Sunday, June 5, 2011

Winnie's Bodyguard


Winnie clicked off her phone and dropped it into her purse.
“Sharon said that, after I left the office the day I resigned, she got a group of women from the office to confront Mr. Taylor about Alan’s actions. It seems that I wasn’t the only one he pursued, and up to now no one talked about what had happened to them. Sharon really got them stirred up.
“Plus, Alan got my home address by going into confidential personnel files,” said Winnie. “With that, on top of a possible sexual harassment suit, Alan was fired. Now he blames me.”
“He blames anyone but himself, Winnie,” said Father Gene. But in the meantime, you’d better keep a watchful eye. Alan could reappear any time.”
“You might meed thum hepp, Winnie.” My lips were starting to swell and my words came out like hash through a meat grinder. “Ike a bobbyguard.”

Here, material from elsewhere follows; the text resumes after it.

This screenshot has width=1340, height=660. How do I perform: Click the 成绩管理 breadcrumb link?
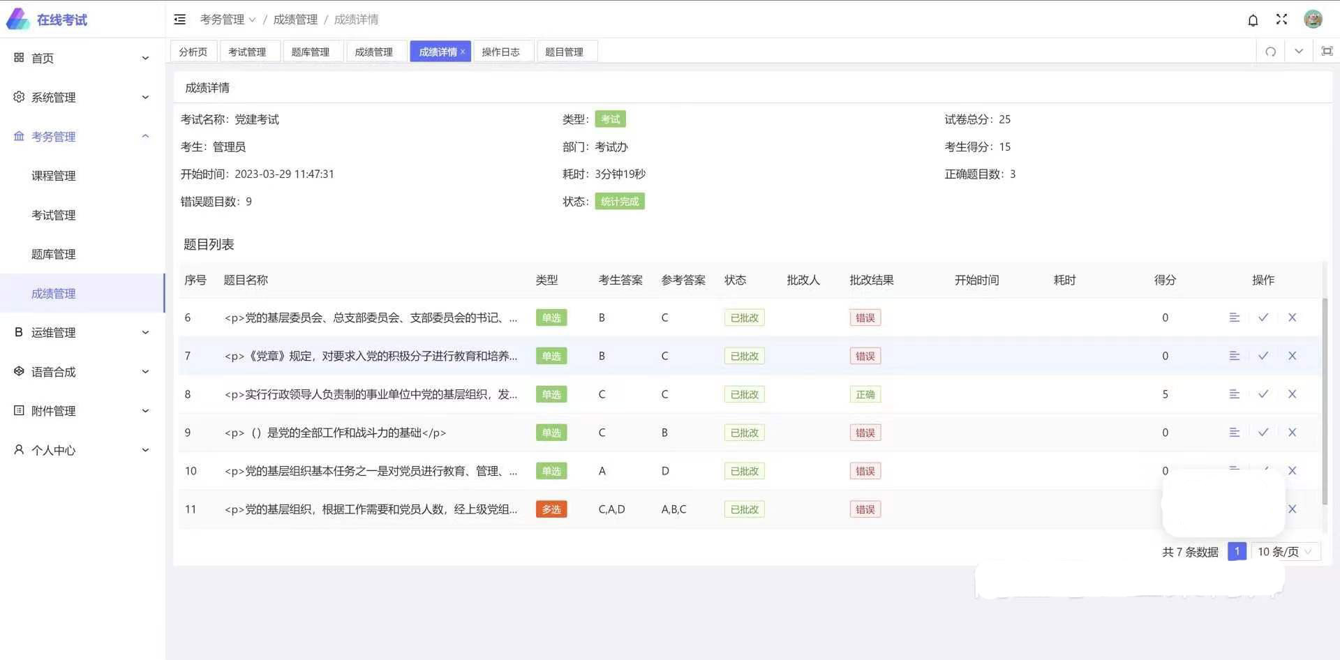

“A bodyguard, Winnie,” Father Gene interpreted. “More like an escort, I think. Maybe Max would be willing to help out. He could walk you to the café in the mornings.” The priest smiled quizzically at me, as though he was innocent in his attempts at matchmaking.
“Would you do that, Maxwell?” asked Winnie, looking at me with doe eyes.
“Yub. Gad too.”
“He’ll be glad to do that, Winnie.” Father Gene stood. “I serve as a police chaplain once a week. I think I’ll stop by early and have a chat with the sergeant.”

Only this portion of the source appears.